すると、タイトル、見出し、段落、結論もつけながらCopilot+ PCについての記事をすぐに作成してくれました。約1,500文字のボリュームの文章をすぐに作成したので、最初に試したときは驚きました。
さらに、Copilotは既存のWordドキュメントの編集にも役立ちます。自分で作成した文章の文法チェックや校正・推敲といった作業も行なえるのです。また、既存のドキュメントの内容を簡潔にまとめる要約文の作成も可能です。
Copilotの文章作成は非常に便利ですが、注意すべき点としては文章はインターネット上から集めた情報がベースとなるので、そのまま使用すべきではないという点です。
今回作成した文章もたしかに内容や文法もクオリティの高いものでしたが、そのまま記事にはできません。とはいえ、全体の構成をまとめてくれる、文章の雛型を作成してくれる、という点は非常にすばらしい機能だと感じました。
OneNoteでメモをまとめる
次は、同じくテキスト系のアプリであるOneNoteです。こちらもメモの新規作成や編集、要約といった機能をCopilotがしてくれます。

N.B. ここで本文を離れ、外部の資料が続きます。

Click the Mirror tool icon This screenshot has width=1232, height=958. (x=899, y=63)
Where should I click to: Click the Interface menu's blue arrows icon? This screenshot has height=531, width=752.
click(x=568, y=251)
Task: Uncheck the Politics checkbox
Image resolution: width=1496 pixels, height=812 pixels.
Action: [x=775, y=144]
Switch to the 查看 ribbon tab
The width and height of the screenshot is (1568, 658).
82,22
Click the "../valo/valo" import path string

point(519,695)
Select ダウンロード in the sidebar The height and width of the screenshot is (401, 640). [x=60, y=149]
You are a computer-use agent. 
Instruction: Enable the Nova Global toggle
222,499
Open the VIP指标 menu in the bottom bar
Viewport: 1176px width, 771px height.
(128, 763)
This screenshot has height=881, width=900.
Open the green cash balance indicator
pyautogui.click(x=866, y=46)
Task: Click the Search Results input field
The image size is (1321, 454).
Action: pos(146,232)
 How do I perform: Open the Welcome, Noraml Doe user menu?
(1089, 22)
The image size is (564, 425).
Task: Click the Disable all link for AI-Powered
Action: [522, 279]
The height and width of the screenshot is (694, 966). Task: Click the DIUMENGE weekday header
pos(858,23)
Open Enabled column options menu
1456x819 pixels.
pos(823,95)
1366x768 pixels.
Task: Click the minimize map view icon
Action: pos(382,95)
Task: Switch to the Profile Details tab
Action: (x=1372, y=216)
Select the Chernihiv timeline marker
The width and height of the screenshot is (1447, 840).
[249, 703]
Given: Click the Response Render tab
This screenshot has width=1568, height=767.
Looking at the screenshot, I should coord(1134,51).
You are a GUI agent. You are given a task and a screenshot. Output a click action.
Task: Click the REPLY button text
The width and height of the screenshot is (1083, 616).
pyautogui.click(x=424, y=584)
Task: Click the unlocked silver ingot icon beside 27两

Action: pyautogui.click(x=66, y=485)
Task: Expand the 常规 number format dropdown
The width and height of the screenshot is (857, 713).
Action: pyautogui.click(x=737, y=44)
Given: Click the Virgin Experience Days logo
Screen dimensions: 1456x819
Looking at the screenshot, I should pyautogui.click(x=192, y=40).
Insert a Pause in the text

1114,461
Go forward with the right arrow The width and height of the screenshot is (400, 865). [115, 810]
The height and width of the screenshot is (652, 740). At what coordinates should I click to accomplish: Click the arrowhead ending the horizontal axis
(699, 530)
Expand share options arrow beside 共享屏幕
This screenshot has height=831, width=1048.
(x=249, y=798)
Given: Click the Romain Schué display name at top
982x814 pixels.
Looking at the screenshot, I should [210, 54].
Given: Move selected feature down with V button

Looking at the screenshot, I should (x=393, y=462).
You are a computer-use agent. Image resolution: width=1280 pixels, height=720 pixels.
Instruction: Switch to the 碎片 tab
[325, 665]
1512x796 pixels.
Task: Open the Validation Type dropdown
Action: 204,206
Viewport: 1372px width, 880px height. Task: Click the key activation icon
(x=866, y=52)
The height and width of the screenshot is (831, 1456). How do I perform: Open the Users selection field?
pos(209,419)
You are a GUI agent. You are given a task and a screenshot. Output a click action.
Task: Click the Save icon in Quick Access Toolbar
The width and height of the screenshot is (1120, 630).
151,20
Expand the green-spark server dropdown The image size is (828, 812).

ポイントとしては、OneNoteは基本はメモアプリなので、Wordのように新たに(ちゃんとした)文章を作成するというよりは、自分で書いたメモを編集したり、リストを作成したりといった作業のほうが向いてると思います。
今回は実際に既存のメモを使ってOneNoteでのCopilot機能を試してみました。
今回は映画を観たときの感想メモを使います。メモの最初に簡単な概要を書き、その後実際に気になるシーンやストーリーについて描いています。
このメモは、動画のストリーミングを観ている最中に書いた部分もあったりして、内容は走り書きでかなり乱雑な感じになっています。
さて、Copilotにこのメモを「要約して」と入力すると、内容から重要な部分を整理して要約文としてひとまとまりの文章を作成してくれました。
この要約は思った以上に優秀で、元のメモにある概要の内容をベースに、サッと書いたテキストをうまくまとめてくれてわかりやすくなっていました。実際このメモ自体が少し前のものだったので、要約文を見返したときに内容がちゃんとわかるようになっていて単純に「Copilot頭いいなあ」と思いましたね。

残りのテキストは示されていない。